Exercise goal> Reproduce each line of the listing below verbatim, in its original order.

Source data>
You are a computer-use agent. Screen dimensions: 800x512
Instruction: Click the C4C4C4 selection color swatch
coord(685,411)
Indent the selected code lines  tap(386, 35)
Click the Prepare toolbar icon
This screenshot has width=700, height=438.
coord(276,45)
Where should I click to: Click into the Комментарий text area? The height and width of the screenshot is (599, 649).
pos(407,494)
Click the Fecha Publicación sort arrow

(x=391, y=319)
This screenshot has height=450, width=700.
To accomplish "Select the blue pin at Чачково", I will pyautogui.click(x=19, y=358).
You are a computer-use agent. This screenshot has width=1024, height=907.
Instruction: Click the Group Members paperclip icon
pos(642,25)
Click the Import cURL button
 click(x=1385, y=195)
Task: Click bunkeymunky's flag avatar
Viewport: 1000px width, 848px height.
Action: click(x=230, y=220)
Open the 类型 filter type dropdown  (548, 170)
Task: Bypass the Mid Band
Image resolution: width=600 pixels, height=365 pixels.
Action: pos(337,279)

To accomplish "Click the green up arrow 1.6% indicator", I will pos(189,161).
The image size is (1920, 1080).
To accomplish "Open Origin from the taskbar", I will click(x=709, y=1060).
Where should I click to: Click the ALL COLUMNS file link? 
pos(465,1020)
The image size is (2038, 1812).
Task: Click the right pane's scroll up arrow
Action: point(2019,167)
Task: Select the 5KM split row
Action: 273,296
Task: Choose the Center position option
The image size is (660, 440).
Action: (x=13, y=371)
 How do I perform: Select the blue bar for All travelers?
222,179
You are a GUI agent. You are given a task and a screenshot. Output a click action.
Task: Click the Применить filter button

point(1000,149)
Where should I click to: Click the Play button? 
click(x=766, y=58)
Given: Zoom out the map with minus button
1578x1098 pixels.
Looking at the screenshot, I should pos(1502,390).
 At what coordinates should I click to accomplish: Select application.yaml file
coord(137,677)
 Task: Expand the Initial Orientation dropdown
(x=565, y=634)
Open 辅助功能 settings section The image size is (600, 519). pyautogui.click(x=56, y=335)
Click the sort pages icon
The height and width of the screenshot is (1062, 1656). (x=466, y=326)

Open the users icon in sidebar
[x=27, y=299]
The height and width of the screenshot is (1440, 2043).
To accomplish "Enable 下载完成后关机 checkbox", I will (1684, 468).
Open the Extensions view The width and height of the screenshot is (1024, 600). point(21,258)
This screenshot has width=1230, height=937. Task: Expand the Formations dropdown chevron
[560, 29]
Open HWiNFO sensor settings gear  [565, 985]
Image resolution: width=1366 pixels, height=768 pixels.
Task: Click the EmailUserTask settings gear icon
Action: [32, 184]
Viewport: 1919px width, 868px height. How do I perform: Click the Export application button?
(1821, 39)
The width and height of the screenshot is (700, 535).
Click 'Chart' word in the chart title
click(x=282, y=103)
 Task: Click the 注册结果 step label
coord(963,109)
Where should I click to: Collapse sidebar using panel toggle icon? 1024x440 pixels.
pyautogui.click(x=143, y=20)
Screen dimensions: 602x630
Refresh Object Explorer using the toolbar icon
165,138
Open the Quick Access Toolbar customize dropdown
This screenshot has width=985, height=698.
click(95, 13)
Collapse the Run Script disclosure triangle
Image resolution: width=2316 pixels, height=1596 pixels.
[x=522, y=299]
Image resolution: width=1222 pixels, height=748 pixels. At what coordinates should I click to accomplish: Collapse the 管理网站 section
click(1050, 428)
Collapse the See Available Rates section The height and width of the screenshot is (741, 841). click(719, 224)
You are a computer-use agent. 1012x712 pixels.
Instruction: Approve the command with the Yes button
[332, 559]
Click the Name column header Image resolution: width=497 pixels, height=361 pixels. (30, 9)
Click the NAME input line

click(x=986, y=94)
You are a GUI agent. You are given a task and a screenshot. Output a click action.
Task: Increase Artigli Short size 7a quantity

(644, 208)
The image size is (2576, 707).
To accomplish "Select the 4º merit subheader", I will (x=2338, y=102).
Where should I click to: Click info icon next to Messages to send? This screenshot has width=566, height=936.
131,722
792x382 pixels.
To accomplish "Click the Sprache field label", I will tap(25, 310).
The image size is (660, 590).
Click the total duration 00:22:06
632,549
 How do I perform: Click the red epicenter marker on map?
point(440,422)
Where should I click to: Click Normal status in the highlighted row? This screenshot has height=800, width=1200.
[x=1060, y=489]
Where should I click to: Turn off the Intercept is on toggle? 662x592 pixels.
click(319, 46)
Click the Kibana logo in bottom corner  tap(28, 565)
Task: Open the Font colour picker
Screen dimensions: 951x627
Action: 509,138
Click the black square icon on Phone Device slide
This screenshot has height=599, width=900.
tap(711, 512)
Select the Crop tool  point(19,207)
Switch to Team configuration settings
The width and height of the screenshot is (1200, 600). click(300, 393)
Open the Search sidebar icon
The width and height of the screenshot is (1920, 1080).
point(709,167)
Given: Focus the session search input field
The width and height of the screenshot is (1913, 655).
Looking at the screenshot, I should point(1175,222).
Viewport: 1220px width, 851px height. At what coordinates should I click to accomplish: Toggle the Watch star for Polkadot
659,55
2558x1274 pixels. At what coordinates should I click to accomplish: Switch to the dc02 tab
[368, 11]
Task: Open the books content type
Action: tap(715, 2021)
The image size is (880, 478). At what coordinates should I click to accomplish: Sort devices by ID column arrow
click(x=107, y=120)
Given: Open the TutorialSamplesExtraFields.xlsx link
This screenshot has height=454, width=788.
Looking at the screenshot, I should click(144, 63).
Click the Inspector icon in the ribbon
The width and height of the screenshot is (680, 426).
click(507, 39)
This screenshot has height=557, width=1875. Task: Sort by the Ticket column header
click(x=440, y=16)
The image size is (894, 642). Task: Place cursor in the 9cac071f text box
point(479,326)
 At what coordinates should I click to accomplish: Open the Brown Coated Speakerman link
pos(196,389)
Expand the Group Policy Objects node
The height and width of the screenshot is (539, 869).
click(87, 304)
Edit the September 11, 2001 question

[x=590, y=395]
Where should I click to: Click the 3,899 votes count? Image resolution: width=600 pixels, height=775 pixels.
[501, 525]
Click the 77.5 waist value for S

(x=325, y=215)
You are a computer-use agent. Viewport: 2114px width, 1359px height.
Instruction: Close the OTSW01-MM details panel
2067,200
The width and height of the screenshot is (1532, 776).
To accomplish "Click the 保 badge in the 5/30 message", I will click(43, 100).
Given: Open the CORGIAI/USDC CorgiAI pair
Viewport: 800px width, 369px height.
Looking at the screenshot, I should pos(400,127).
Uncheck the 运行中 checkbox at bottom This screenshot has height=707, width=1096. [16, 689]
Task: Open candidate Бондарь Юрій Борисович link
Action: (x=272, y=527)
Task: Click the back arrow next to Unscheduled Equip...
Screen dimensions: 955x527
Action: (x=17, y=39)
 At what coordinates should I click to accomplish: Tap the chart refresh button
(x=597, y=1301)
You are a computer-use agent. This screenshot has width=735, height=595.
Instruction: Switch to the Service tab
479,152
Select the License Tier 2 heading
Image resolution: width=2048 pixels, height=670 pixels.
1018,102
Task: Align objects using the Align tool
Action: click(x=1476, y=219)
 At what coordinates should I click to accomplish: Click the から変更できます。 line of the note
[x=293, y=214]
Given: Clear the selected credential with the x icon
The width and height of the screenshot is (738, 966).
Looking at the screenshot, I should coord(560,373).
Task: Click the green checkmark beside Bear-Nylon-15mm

Reply>
You are a computer-use agent. Screen dimensions: 800x512
Instruction: Click the C4C4C4 selection color swatch
coord(685,411)
Indent the selected code lines  tap(386, 35)
Click the Prepare toolbar icon
This screenshot has width=700, height=438.
coord(276,45)
Where should I click to: Click into the Комментарий text area? The height and width of the screenshot is (599, 649).
pos(407,494)
Click the Fecha Publicación sort arrow

(x=391, y=319)
This screenshot has height=450, width=700.
To accomplish "Select the blue pin at Чачково", I will pyautogui.click(x=19, y=358).
You are a computer-use agent. This screenshot has width=1024, height=907.
Instruction: Click the Group Members paperclip icon
pos(642,25)
Click the Import cURL button
 click(x=1385, y=195)
Task: Click bunkeymunky's flag avatar
Viewport: 1000px width, 848px height.
Action: click(x=230, y=220)
Open the 类型 filter type dropdown  (548, 170)
Task: Bypass the Mid Band
Image resolution: width=600 pixels, height=365 pixels.
Action: pos(337,279)

To accomplish "Click the green up arrow 1.6% indicator", I will pos(189,161).
The image size is (1920, 1080).
To accomplish "Open Origin from the taskbar", I will click(x=709, y=1060).
Where should I click to: Click the ALL COLUMNS file link? 
pos(465,1020)
The image size is (2038, 1812).
Task: Click the right pane's scroll up arrow
Action: point(2019,167)
Task: Select the 5KM split row
Action: 273,296
Task: Choose the Center position option
The image size is (660, 440).
Action: (x=13, y=371)
 How do I perform: Select the blue bar for All travelers?
222,179
You are a GUI agent. You are given a task and a screenshot. Output a click action.
Task: Click the Применить filter button

point(1000,149)
Where should I click to: Click the Play button? 
click(x=766, y=58)
Given: Zoom out the map with minus button
1578x1098 pixels.
Looking at the screenshot, I should pos(1502,390).
 At what coordinates should I click to accomplish: Select application.yaml file
coord(137,677)
 Task: Expand the Initial Orientation dropdown
(x=565, y=634)
Open 辅助功能 settings section The image size is (600, 519). pyautogui.click(x=56, y=335)
Click the sort pages icon
The height and width of the screenshot is (1062, 1656). (x=466, y=326)

Open the users icon in sidebar
[x=27, y=299]
The height and width of the screenshot is (1440, 2043).
To accomplish "Enable 下载完成后关机 checkbox", I will (1684, 468).
Open the Extensions view The width and height of the screenshot is (1024, 600). point(21,258)
This screenshot has width=1230, height=937. Task: Expand the Formations dropdown chevron
[560, 29]
Open HWiNFO sensor settings gear  [565, 985]
Image resolution: width=1366 pixels, height=768 pixels.
Task: Click the EmailUserTask settings gear icon
Action: [32, 184]
Viewport: 1919px width, 868px height. How do I perform: Click the Export application button?
(1821, 39)
The width and height of the screenshot is (700, 535).
Click 'Chart' word in the chart title
click(x=282, y=103)
 Task: Click the 注册结果 step label
coord(963,109)
Where should I click to: Collapse sidebar using panel toggle icon? 1024x440 pixels.
pyautogui.click(x=143, y=20)
Screen dimensions: 602x630
Refresh Object Explorer using the toolbar icon
165,138
Open the Quick Access Toolbar customize dropdown
This screenshot has width=985, height=698.
click(95, 13)
Collapse the Run Script disclosure triangle
Image resolution: width=2316 pixels, height=1596 pixels.
[x=522, y=299]
Image resolution: width=1222 pixels, height=748 pixels. At what coordinates should I click to accomplish: Collapse the 管理网站 section
click(1050, 428)
Collapse the See Available Rates section The height and width of the screenshot is (741, 841). click(719, 224)
You are a computer-use agent. 1012x712 pixels.
Instruction: Approve the command with the Yes button
[332, 559]
Click the Name column header Image resolution: width=497 pixels, height=361 pixels. (30, 9)
Click the NAME input line

click(x=986, y=94)
You are a GUI agent. You are given a task and a screenshot. Output a click action.
Task: Increase Artigli Short size 7a quantity

(644, 208)
The image size is (2576, 707).
To accomplish "Select the 4º merit subheader", I will (x=2338, y=102).
Where should I click to: Click info icon next to Messages to send? This screenshot has width=566, height=936.
131,722
792x382 pixels.
To accomplish "Click the Sprache field label", I will tap(25, 310).
The image size is (660, 590).
Click the total duration 00:22:06
632,549
 How do I perform: Click the red epicenter marker on map?
point(440,422)
Where should I click to: Click Normal status in the highlighted row? This screenshot has height=800, width=1200.
[x=1060, y=489]
Where should I click to: Turn off the Intercept is on toggle? 662x592 pixels.
click(319, 46)
Click the Kibana logo in bottom corner  tap(28, 565)
Task: Open the Font colour picker
Screen dimensions: 951x627
Action: 509,138
Click the black square icon on Phone Device slide
This screenshot has height=599, width=900.
tap(711, 512)
Select the Crop tool  point(19,207)
Switch to Team configuration settings
The width and height of the screenshot is (1200, 600). click(300, 393)
Open the Search sidebar icon
The width and height of the screenshot is (1920, 1080).
point(709,167)
Given: Focus the session search input field
The width and height of the screenshot is (1913, 655).
Looking at the screenshot, I should point(1175,222).
Viewport: 1220px width, 851px height. At what coordinates should I click to accomplish: Toggle the Watch star for Polkadot
659,55
2558x1274 pixels. At what coordinates should I click to accomplish: Switch to the dc02 tab
[368, 11]
Task: Open the books content type
Action: tap(715, 2021)
The image size is (880, 478). At what coordinates should I click to accomplish: Sort devices by ID column arrow
click(x=107, y=120)
Given: Open the TutorialSamplesExtraFields.xlsx link
This screenshot has height=454, width=788.
Looking at the screenshot, I should click(144, 63).
Click the Inspector icon in the ribbon
The width and height of the screenshot is (680, 426).
click(507, 39)
This screenshot has height=557, width=1875. Task: Sort by the Ticket column header
click(x=440, y=16)
The image size is (894, 642). Task: Place cursor in the 9cac071f text box
point(479,326)
 At what coordinates should I click to accomplish: Open the Brown Coated Speakerman link
pos(196,389)
Expand the Group Policy Objects node
The height and width of the screenshot is (539, 869).
click(87, 304)
Edit the September 11, 2001 question

[x=590, y=395]
Where should I click to: Click the 3,899 votes count? Image resolution: width=600 pixels, height=775 pixels.
[501, 525]
Click the 77.5 waist value for S

(x=325, y=215)
You are a computer-use agent. Viewport: 2114px width, 1359px height.
Instruction: Close the OTSW01-MM details panel
2067,200
The width and height of the screenshot is (1532, 776).
To accomplish "Click the 保 badge in the 5/30 message", I will click(43, 100).
Given: Open the CORGIAI/USDC CorgiAI pair
Viewport: 800px width, 369px height.
Looking at the screenshot, I should pos(400,127).
Uncheck the 运行中 checkbox at bottom This screenshot has height=707, width=1096. [16, 689]
Task: Open candidate Бондарь Юрій Борисович link
Action: (x=272, y=527)
Task: Click the back arrow next to Unscheduled Equip...
Screen dimensions: 955x527
Action: (x=17, y=39)
 At what coordinates should I click to accomplish: Tap the chart refresh button
(x=597, y=1301)
You are a computer-use agent. This screenshot has width=735, height=595.
Instruction: Switch to the Service tab
479,152
Select the License Tier 2 heading
Image resolution: width=2048 pixels, height=670 pixels.
1018,102
Task: Align objects using the Align tool
Action: click(x=1476, y=219)
 At what coordinates should I click to accomplish: Click the から変更できます。 line of the note
[x=293, y=214]
Given: Clear the selected credential with the x icon
The width and height of the screenshot is (738, 966).
Looking at the screenshot, I should coord(560,373).
Task: Click the green checkmark beside Bear-Nylon-15mm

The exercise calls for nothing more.